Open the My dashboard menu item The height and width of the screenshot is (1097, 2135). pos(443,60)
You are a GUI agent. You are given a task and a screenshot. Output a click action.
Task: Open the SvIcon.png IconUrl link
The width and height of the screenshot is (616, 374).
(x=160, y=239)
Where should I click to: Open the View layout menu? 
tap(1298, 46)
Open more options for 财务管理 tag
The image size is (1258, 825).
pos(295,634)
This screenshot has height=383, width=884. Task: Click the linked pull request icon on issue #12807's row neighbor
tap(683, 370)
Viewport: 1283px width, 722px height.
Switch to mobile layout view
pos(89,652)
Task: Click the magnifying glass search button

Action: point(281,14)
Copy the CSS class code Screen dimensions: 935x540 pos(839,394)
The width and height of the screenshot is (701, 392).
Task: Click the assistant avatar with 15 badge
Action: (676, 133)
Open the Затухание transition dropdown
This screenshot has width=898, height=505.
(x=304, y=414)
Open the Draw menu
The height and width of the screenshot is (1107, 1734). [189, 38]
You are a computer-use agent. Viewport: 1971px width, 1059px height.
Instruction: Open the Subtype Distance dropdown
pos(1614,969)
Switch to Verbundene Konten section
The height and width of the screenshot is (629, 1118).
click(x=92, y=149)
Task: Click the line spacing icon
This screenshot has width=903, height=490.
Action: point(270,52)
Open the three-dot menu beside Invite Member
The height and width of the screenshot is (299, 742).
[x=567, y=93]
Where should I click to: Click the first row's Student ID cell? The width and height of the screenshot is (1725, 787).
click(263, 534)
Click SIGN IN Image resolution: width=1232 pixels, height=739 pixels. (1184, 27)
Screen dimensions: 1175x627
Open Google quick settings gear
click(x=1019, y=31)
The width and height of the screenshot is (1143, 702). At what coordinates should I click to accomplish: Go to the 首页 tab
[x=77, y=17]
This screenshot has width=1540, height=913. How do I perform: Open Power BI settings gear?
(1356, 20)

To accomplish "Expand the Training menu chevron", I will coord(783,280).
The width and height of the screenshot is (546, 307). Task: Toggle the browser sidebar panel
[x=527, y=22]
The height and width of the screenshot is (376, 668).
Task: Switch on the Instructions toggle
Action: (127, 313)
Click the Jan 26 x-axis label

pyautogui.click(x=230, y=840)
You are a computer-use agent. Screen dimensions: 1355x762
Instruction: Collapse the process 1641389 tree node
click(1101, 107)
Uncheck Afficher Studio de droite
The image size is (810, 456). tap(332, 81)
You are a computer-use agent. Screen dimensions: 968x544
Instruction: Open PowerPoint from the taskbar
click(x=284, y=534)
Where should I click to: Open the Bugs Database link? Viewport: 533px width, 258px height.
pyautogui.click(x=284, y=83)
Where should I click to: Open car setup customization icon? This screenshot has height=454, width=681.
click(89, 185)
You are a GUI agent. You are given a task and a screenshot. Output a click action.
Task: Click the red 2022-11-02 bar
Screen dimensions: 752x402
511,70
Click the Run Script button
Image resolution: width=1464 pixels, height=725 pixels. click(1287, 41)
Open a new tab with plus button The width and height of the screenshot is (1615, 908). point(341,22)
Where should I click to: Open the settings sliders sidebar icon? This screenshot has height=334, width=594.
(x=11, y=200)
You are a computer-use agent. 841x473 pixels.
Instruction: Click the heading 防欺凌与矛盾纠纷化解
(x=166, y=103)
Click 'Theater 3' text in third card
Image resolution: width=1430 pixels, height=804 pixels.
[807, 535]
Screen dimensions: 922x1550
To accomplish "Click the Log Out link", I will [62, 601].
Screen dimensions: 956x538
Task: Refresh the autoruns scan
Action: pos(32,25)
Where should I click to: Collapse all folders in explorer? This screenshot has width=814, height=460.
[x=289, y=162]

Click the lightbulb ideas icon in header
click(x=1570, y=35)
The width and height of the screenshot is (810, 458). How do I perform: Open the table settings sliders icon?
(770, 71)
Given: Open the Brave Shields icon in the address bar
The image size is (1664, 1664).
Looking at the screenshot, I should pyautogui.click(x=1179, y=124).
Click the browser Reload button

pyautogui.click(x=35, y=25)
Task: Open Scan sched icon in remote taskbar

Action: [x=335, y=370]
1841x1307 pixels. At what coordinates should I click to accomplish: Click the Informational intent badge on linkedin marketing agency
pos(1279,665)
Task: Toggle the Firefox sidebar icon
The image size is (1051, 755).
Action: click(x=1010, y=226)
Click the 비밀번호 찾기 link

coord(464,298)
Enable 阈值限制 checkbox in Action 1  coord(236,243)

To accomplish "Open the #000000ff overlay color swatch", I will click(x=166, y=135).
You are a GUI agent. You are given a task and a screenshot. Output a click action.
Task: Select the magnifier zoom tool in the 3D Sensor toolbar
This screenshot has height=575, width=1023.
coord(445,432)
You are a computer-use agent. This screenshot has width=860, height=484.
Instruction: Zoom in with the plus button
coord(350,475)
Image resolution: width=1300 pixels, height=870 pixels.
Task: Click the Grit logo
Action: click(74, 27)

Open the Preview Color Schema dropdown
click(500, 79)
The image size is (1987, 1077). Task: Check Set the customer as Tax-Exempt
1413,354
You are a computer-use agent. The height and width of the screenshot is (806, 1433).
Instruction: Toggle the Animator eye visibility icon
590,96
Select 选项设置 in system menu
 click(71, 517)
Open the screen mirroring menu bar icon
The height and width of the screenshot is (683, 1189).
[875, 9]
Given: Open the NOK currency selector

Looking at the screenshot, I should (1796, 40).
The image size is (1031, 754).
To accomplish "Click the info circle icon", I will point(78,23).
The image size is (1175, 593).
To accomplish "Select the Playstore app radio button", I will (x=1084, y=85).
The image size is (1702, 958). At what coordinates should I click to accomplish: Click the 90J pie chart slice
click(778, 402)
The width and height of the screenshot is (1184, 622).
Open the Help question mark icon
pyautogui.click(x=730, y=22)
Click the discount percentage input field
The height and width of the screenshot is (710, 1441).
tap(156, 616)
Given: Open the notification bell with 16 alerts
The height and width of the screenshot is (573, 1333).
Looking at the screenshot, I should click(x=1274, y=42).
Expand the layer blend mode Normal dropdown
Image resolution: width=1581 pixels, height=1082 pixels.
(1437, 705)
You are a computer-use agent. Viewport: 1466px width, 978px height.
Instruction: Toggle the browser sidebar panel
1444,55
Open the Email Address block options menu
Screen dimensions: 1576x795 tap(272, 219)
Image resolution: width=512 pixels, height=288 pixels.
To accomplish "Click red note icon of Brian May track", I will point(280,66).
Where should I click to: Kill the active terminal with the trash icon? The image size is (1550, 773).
..............................
* [WORK REQUIRED] Every line in the material must be repeated verbatim.

* [COMPLETED TASK]
Open the My dashboard menu item The height and width of the screenshot is (1097, 2135). pos(443,60)
You are a GUI agent. You are given a task and a screenshot. Output a click action.
Task: Open the SvIcon.png IconUrl link
The width and height of the screenshot is (616, 374).
(x=160, y=239)
Where should I click to: Open the View layout menu? 
tap(1298, 46)
Open more options for 财务管理 tag
The image size is (1258, 825).
pos(295,634)
This screenshot has height=383, width=884. Task: Click the linked pull request icon on issue #12807's row neighbor
tap(683, 370)
Viewport: 1283px width, 722px height.
Switch to mobile layout view
pos(89,652)
Task: Click the magnifying glass search button

Action: point(281,14)
Copy the CSS class code Screen dimensions: 935x540 pos(839,394)
The width and height of the screenshot is (701, 392).
Task: Click the assistant avatar with 15 badge
Action: (676, 133)
Open the Затухание transition dropdown
This screenshot has width=898, height=505.
(x=304, y=414)
Open the Draw menu
The height and width of the screenshot is (1107, 1734). [189, 38]
You are a computer-use agent. Viewport: 1971px width, 1059px height.
Instruction: Open the Subtype Distance dropdown
pos(1614,969)
Switch to Verbundene Konten section
The height and width of the screenshot is (629, 1118).
click(x=92, y=149)
Task: Click the line spacing icon
This screenshot has width=903, height=490.
Action: point(270,52)
Open the three-dot menu beside Invite Member
The height and width of the screenshot is (299, 742).
[x=567, y=93]
Where should I click to: Click the first row's Student ID cell? The width and height of the screenshot is (1725, 787).
click(263, 534)
Click SIGN IN Image resolution: width=1232 pixels, height=739 pixels. (1184, 27)
Screen dimensions: 1175x627
Open Google quick settings gear
click(x=1019, y=31)
The width and height of the screenshot is (1143, 702). At what coordinates should I click to accomplish: Go to the 首页 tab
[x=77, y=17]
This screenshot has width=1540, height=913. How do I perform: Open Power BI settings gear?
(1356, 20)

To accomplish "Expand the Training menu chevron", I will coord(783,280).
The width and height of the screenshot is (546, 307). Task: Toggle the browser sidebar panel
[x=527, y=22]
The height and width of the screenshot is (376, 668).
Task: Switch on the Instructions toggle
Action: (127, 313)
Click the Jan 26 x-axis label

pyautogui.click(x=230, y=840)
You are a computer-use agent. Screen dimensions: 1355x762
Instruction: Collapse the process 1641389 tree node
click(1101, 107)
Uncheck Afficher Studio de droite
The image size is (810, 456). tap(332, 81)
You are a computer-use agent. Screen dimensions: 968x544
Instruction: Open PowerPoint from the taskbar
click(x=284, y=534)
Where should I click to: Open the Bugs Database link? Viewport: 533px width, 258px height.
pyautogui.click(x=284, y=83)
Where should I click to: Open car setup customization icon? This screenshot has height=454, width=681.
click(89, 185)
You are a GUI agent. You are given a task and a screenshot. Output a click action.
Task: Click the red 2022-11-02 bar
Screen dimensions: 752x402
511,70
Click the Run Script button
Image resolution: width=1464 pixels, height=725 pixels. click(1287, 41)
Open a new tab with plus button The width and height of the screenshot is (1615, 908). point(341,22)
Where should I click to: Open the settings sliders sidebar icon? This screenshot has height=334, width=594.
(x=11, y=200)
You are a computer-use agent. 841x473 pixels.
Instruction: Click the heading 防欺凌与矛盾纠纷化解
(x=166, y=103)
Click 'Theater 3' text in third card
Image resolution: width=1430 pixels, height=804 pixels.
[807, 535]
Screen dimensions: 922x1550
To accomplish "Click the Log Out link", I will [62, 601].
Screen dimensions: 956x538
Task: Refresh the autoruns scan
Action: pos(32,25)
Where should I click to: Collapse all folders in explorer? This screenshot has width=814, height=460.
[x=289, y=162]

Click the lightbulb ideas icon in header
click(x=1570, y=35)
The width and height of the screenshot is (810, 458). How do I perform: Open the table settings sliders icon?
(770, 71)
Given: Open the Brave Shields icon in the address bar
The image size is (1664, 1664).
Looking at the screenshot, I should pyautogui.click(x=1179, y=124).
Click the browser Reload button

pyautogui.click(x=35, y=25)
Task: Open Scan sched icon in remote taskbar

Action: [x=335, y=370]
1841x1307 pixels. At what coordinates should I click to accomplish: Click the Informational intent badge on linkedin marketing agency
pos(1279,665)
Task: Toggle the Firefox sidebar icon
The image size is (1051, 755).
Action: click(x=1010, y=226)
Click the 비밀번호 찾기 link

coord(464,298)
Enable 阈值限制 checkbox in Action 1  coord(236,243)

To accomplish "Open the #000000ff overlay color swatch", I will click(x=166, y=135).
You are a GUI agent. You are given a task and a screenshot. Output a click action.
Task: Select the magnifier zoom tool in the 3D Sensor toolbar
This screenshot has height=575, width=1023.
coord(445,432)
You are a computer-use agent. This screenshot has width=860, height=484.
Instruction: Zoom in with the plus button
coord(350,475)
Image resolution: width=1300 pixels, height=870 pixels.
Task: Click the Grit logo
Action: click(74, 27)

Open the Preview Color Schema dropdown
click(500, 79)
The image size is (1987, 1077). Task: Check Set the customer as Tax-Exempt
1413,354
You are a computer-use agent. The height and width of the screenshot is (806, 1433).
Instruction: Toggle the Animator eye visibility icon
590,96
Select 选项设置 in system menu
 click(71, 517)
Open the screen mirroring menu bar icon
The height and width of the screenshot is (683, 1189).
[875, 9]
Given: Open the NOK currency selector

Looking at the screenshot, I should (1796, 40).
The image size is (1031, 754).
To accomplish "Click the info circle icon", I will point(78,23).
The image size is (1175, 593).
To accomplish "Select the Playstore app radio button", I will (x=1084, y=85).
The image size is (1702, 958). At what coordinates should I click to accomplish: Click the 90J pie chart slice
click(778, 402)
The width and height of the screenshot is (1184, 622).
Open the Help question mark icon
pyautogui.click(x=730, y=22)
Click the discount percentage input field
The height and width of the screenshot is (710, 1441).
tap(156, 616)
Given: Open the notification bell with 16 alerts
The height and width of the screenshot is (573, 1333).
Looking at the screenshot, I should click(x=1274, y=42).
Expand the layer blend mode Normal dropdown
Image resolution: width=1581 pixels, height=1082 pixels.
(1437, 705)
You are a computer-use agent. Viewport: 1466px width, 978px height.
Instruction: Toggle the browser sidebar panel
1444,55
Open the Email Address block options menu
Screen dimensions: 1576x795 tap(272, 219)
Image resolution: width=512 pixels, height=288 pixels.
To accomplish "Click red note icon of Brian May track", I will point(280,66).
Where should I click to: Kill the active terminal with the trash icon? The image size is (1550, 773).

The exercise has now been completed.